_The input_.
BEGIN

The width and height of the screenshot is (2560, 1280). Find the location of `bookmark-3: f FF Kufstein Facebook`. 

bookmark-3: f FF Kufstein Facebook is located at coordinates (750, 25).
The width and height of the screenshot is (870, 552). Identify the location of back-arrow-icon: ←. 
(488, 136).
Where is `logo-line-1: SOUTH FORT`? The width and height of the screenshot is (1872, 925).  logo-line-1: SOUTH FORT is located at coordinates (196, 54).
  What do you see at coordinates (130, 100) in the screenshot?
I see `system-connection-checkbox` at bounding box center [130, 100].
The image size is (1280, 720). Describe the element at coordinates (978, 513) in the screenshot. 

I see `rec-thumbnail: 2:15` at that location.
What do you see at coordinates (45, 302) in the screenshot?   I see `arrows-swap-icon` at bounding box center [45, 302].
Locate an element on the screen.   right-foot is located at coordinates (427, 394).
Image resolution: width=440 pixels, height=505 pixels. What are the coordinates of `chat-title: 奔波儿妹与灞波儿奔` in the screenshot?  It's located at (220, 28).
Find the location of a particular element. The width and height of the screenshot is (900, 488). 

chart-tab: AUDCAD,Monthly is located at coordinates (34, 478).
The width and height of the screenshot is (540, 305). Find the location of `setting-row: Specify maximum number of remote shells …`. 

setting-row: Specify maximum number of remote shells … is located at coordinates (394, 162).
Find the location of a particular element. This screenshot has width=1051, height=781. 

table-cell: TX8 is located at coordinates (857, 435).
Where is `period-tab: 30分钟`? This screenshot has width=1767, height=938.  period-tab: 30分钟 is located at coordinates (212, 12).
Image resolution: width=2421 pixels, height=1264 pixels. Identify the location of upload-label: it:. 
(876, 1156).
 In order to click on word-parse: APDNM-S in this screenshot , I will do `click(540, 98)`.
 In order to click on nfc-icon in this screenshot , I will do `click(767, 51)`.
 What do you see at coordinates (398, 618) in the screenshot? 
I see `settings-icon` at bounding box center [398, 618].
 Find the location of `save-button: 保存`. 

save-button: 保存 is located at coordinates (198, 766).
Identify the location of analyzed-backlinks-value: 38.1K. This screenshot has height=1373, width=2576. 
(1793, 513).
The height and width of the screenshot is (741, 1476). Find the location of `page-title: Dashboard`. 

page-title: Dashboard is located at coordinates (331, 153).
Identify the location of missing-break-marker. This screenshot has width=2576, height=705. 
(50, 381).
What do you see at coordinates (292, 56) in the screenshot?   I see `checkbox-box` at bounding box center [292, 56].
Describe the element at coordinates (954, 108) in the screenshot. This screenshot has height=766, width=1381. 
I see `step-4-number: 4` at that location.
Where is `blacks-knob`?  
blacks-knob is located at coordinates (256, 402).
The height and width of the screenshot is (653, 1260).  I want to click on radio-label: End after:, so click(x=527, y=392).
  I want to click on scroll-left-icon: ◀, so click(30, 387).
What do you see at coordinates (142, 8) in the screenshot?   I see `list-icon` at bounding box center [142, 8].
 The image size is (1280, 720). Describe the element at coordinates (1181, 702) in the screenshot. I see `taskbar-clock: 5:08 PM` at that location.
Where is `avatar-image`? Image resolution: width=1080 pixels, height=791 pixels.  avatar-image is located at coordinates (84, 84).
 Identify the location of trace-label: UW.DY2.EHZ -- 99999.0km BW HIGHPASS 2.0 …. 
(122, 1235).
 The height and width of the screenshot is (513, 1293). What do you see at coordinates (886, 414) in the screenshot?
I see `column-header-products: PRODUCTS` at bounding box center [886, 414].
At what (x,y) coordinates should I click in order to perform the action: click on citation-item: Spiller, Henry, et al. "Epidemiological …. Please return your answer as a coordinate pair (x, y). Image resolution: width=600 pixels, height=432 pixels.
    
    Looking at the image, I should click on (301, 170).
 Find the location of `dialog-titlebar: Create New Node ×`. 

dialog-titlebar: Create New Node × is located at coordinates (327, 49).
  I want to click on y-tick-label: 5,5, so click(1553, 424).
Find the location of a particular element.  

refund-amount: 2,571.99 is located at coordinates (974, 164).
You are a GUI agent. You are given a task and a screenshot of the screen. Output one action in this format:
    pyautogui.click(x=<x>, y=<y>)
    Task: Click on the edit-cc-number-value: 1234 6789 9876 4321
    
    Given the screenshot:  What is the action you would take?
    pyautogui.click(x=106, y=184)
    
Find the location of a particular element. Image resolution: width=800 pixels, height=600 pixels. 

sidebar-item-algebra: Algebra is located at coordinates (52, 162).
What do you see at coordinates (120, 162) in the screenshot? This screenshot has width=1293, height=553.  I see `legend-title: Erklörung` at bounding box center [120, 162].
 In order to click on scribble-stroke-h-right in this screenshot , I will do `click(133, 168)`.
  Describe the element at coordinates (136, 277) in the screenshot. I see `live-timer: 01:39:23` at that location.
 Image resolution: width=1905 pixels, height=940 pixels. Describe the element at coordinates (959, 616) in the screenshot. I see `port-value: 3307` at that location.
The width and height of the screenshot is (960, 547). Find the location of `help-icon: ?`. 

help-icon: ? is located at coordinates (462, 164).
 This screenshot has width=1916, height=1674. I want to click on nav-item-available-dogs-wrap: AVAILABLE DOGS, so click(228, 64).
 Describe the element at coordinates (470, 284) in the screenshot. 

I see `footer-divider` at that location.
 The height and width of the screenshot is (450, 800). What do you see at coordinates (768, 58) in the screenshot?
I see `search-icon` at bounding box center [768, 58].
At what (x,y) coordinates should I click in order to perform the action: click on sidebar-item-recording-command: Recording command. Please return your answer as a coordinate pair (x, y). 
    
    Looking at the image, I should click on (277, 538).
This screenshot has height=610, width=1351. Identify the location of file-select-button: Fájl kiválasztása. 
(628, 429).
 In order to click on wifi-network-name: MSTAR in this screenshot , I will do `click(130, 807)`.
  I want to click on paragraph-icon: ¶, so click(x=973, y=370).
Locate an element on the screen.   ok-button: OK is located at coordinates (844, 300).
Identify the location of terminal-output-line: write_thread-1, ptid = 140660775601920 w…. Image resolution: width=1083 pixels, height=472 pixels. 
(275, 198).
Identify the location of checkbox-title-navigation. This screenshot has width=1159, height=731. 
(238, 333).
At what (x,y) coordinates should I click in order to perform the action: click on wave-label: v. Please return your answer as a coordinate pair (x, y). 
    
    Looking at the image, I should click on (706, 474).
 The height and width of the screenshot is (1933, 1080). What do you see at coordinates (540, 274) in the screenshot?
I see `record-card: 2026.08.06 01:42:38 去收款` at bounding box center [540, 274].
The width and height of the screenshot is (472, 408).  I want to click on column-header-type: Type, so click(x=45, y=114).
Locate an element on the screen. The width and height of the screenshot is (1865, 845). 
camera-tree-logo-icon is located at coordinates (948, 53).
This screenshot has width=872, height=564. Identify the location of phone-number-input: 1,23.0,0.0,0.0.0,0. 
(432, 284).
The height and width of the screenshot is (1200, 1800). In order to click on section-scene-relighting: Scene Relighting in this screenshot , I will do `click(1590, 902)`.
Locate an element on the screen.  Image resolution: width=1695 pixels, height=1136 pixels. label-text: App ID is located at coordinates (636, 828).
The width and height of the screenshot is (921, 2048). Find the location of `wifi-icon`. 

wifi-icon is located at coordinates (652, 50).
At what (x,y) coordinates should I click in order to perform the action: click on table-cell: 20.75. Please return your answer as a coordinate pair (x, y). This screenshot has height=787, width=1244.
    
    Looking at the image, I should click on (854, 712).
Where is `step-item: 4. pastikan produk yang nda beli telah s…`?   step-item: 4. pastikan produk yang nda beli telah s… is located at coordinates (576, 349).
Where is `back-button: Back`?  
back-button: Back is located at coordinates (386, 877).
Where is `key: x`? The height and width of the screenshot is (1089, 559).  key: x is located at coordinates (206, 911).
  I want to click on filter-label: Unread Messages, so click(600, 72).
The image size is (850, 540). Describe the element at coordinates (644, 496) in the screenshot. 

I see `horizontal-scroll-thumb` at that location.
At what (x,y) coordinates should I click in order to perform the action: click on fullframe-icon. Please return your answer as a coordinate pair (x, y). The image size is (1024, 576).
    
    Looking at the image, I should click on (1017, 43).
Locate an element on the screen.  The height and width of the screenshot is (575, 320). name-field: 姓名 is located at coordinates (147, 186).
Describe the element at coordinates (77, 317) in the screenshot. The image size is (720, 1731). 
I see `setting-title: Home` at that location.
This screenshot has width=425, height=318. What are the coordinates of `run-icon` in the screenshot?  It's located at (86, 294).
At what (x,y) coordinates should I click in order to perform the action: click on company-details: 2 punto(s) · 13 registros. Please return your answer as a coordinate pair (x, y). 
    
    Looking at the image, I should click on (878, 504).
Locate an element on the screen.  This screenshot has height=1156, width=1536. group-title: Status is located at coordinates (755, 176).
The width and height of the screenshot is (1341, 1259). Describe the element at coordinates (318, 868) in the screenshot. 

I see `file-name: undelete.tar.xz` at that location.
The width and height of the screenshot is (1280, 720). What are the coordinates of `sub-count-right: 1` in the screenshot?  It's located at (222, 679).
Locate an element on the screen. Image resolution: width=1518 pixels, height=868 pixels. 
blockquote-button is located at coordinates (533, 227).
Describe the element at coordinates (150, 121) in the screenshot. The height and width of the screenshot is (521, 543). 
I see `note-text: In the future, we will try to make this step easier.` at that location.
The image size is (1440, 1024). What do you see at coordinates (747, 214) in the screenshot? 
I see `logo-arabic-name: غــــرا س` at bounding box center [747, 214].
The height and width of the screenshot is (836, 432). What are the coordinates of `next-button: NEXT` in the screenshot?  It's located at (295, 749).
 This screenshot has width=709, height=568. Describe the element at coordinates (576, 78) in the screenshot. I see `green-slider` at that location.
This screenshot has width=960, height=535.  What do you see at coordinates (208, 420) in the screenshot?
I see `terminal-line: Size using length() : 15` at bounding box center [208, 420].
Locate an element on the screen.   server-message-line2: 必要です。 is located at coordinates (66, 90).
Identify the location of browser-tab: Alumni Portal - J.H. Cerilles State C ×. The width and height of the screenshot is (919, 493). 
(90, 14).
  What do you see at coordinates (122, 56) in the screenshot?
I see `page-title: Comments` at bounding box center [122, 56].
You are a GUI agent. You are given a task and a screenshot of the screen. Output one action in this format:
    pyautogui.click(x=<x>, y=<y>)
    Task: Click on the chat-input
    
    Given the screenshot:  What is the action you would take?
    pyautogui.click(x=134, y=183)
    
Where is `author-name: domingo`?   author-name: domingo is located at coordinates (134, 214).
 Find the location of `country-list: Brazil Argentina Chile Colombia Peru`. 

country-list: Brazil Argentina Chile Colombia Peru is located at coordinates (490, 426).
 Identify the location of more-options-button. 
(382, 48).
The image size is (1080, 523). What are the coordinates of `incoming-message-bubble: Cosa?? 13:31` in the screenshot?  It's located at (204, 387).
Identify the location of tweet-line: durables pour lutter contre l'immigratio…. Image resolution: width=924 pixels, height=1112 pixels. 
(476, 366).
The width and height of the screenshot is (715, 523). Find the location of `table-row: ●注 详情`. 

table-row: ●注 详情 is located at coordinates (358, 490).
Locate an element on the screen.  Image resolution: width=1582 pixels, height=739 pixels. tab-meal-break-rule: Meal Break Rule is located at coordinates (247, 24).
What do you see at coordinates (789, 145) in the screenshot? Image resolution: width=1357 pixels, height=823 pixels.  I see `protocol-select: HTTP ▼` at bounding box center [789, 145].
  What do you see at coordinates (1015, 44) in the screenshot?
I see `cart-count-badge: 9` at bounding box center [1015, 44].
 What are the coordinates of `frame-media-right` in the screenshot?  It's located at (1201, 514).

END

_The task_. Copy the rows verbatim, from the line with "Find the location of a particular element. The" up to and including the line with "In order to click on nfc-icon".

_Final answer_.
Find the location of a particular element. The width and height of the screenshot is (900, 488). 

chart-tab: AUDCAD,Monthly is located at coordinates (34, 478).
The width and height of the screenshot is (540, 305). Find the location of `setting-row: Specify maximum number of remote shells …`. 

setting-row: Specify maximum number of remote shells … is located at coordinates (394, 162).
Find the location of a particular element. This screenshot has width=1051, height=781. 

table-cell: TX8 is located at coordinates (857, 435).
Where is `period-tab: 30分钟`? This screenshot has width=1767, height=938.  period-tab: 30分钟 is located at coordinates (212, 12).
Image resolution: width=2421 pixels, height=1264 pixels. Identify the location of upload-label: it:. 
(876, 1156).
 In order to click on word-parse: APDNM-S in this screenshot , I will do `click(540, 98)`.
 In order to click on nfc-icon in this screenshot , I will do `click(767, 51)`.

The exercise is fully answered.